U.s. Supreme Court Says That Double Jeopardy Clause Prevents Retrial When Trial Judge Erroneously Granted Acquittal at Defendant’s First Trial

Kish Law LLC

Both in federal criminal cases here in Atlanta and around the country, as well as in the state court proceedings we handle throughout Georgia, we occasionally deal with issues relating to “Double Jeopardy,” the portion of the Fifth Amendment that says prosecutors only get one bite at the apple. Yesterday, by a 8-1 vote, the United States Supreme Court continued to protect all of us against multiple prosecutions by holding there cannot be a second trial even when the judge made a mistake by erroneously granting an acquittal to the Defendant in the first trial. The case is Evans v. Michigan.

Mr. Evans was accused of setting a building on fire. One Michigan law makes it a crime to burn a dwelling, while a second law makes it a crime to burn “other real property.” At the close of the evidence, the Defendant’s lawyer pointed to standard jury instructions which require proof that the property was a “non-dwelling” before a person could be convicted of the crime of burning “other real property.” The trial judge, noting that the property owner said the building WAS a dwelling, granted an acquittal for the Defendant because the prosecution had failed to prove the property was NOT a dwelling. It turns out the trial judge was completely wrong, in that burning “other real property” is a lesser-included offense of the greater crime of burning a dwelling. The prosecution appealed, and Michigan’s appellate courts decided that a second trial was OK, even despite the protections from the Double Jeopardy Clause.

The U.S. Supreme Court reversed, holding that retrial following a court-decreed acquittal is barred, even if the acquittal was based upon an egregiously erroneous foundation. An “acquittal” includes any ruling that the prosecution’s proof is insufficient to establish criminal liability for an offense. This is different from procedural rulings, which lead to dismissals or mistrials for reasons unrelated to factual guilt or innocence. An acquittal is a substantive ruling that concludes proceedings absolutely, and thus raise significant Double Jeopardy concerns. Here, the trial court clearly evaluated the prosecution’s evidence and determined that it was legally insufficient to sustain a conviction. While the acquittal was the product of an erroneous interpretation of governing legal principles, that error affects only the accuracy of the determination to acquit, not its essential character.

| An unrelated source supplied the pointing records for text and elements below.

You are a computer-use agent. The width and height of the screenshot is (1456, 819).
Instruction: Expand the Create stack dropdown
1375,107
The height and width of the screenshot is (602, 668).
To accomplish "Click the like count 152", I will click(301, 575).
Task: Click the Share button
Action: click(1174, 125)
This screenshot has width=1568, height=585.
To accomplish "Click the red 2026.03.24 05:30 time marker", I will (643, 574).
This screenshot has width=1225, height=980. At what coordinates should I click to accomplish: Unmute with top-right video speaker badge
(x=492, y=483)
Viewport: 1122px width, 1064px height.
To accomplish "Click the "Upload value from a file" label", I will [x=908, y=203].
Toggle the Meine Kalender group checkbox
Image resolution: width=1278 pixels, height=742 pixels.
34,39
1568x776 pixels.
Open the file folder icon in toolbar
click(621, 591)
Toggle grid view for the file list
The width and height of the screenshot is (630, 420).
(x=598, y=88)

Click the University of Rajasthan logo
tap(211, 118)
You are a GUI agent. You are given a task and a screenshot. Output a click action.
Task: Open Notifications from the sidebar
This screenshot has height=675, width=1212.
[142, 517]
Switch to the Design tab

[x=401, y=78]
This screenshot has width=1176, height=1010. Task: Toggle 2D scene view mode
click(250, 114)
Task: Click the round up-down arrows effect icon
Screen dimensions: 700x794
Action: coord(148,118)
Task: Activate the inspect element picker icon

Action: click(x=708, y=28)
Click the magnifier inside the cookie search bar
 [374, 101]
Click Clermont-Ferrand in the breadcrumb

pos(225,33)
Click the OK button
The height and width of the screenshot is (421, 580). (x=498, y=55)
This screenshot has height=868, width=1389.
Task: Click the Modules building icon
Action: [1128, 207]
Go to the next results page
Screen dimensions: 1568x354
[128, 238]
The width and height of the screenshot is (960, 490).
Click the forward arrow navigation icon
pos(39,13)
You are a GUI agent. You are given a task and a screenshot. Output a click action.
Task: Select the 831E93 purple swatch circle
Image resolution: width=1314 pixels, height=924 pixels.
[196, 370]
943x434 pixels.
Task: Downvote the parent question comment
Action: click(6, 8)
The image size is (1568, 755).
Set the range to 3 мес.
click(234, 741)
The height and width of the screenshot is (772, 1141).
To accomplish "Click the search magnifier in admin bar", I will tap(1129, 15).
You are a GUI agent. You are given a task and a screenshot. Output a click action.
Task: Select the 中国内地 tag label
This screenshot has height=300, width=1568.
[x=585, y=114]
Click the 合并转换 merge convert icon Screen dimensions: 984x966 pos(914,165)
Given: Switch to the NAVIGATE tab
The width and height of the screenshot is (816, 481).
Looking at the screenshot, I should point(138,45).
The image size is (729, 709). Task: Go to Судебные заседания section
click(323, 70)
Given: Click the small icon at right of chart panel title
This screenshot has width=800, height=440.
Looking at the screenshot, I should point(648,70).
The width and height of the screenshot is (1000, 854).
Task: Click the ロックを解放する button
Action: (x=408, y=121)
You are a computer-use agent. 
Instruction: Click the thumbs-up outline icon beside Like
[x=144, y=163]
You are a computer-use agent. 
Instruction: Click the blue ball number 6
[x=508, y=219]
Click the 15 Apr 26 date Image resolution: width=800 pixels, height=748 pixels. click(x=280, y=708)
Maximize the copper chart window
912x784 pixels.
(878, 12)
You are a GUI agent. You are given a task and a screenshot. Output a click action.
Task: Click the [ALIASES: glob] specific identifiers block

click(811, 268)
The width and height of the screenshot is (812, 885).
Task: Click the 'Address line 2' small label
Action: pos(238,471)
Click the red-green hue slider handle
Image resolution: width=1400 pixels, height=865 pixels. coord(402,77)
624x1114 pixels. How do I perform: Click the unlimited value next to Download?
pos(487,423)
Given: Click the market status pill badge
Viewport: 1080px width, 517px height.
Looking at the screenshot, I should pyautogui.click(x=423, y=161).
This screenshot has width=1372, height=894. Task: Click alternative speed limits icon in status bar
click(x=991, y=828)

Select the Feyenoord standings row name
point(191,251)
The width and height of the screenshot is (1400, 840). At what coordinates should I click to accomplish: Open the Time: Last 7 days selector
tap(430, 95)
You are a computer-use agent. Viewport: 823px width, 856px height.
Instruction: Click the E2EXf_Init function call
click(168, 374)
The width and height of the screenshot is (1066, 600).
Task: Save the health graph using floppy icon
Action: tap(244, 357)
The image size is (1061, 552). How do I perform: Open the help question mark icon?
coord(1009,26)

Along the way, the Supreme Court addressed the prosecution’s argument that Mr. Evans got a “windfall”, and he should not get the benefit of a real bonehead ruling by the trial judge. The U.S. Supreme Court was unimpressed, noting that States and the federal government have the power to prevent such situations by disallowing the practice of midtrial acquittals, encouraging courts to defer consideration of a motion to acquit until after the jury renders a verdict, or providing for mandatory continuances or expedited interlocutory appeals. The bottom line: the Double Jeopardy Clause remains intact as one of the bulwarks protecting individuals from multiple prosecutions, even when the first case was erroneously decided against the prosecution.

Some of the recent cases also reminded me of a medical doctor I represented who got caught up in the post 9-11 laws that criminalize lots of innocent conduct. One of those laws (18 United States Code, section 1038) makes it a crime to make a false report of something, which if it was true, would be a terrorist act. Through a series of mishaps, the doctor was pulled off a plane, but they would not remove his luggage, and planned on sending the flight along without him but leaving his bags on board. He complained, explaining that was stupid, in that for all they knew, his bags could contain explosives. That was not a smart thing to say, but it also was not a crime, in my estimation. Over the course of several years, I filed hundreds of pages of legal motions challenging the statute, and argued that the doctor had a First Amendment right to make a truthful statement: it is stupid to allow a passenger’s bags to remain on a flight when the passenger himself is no longer one of the passengers. After lots of work, we eventually convinced the prosecutors to drop all charges. The incident still pops up from time to time when the doctor’s medical license is up for renewal, but every time it has we convinced the regulatory bodies that he did nothing wrong.

The federal authorities like to make criminal cases when activities take place on airplanes. I probably will see more of these in the years ahead.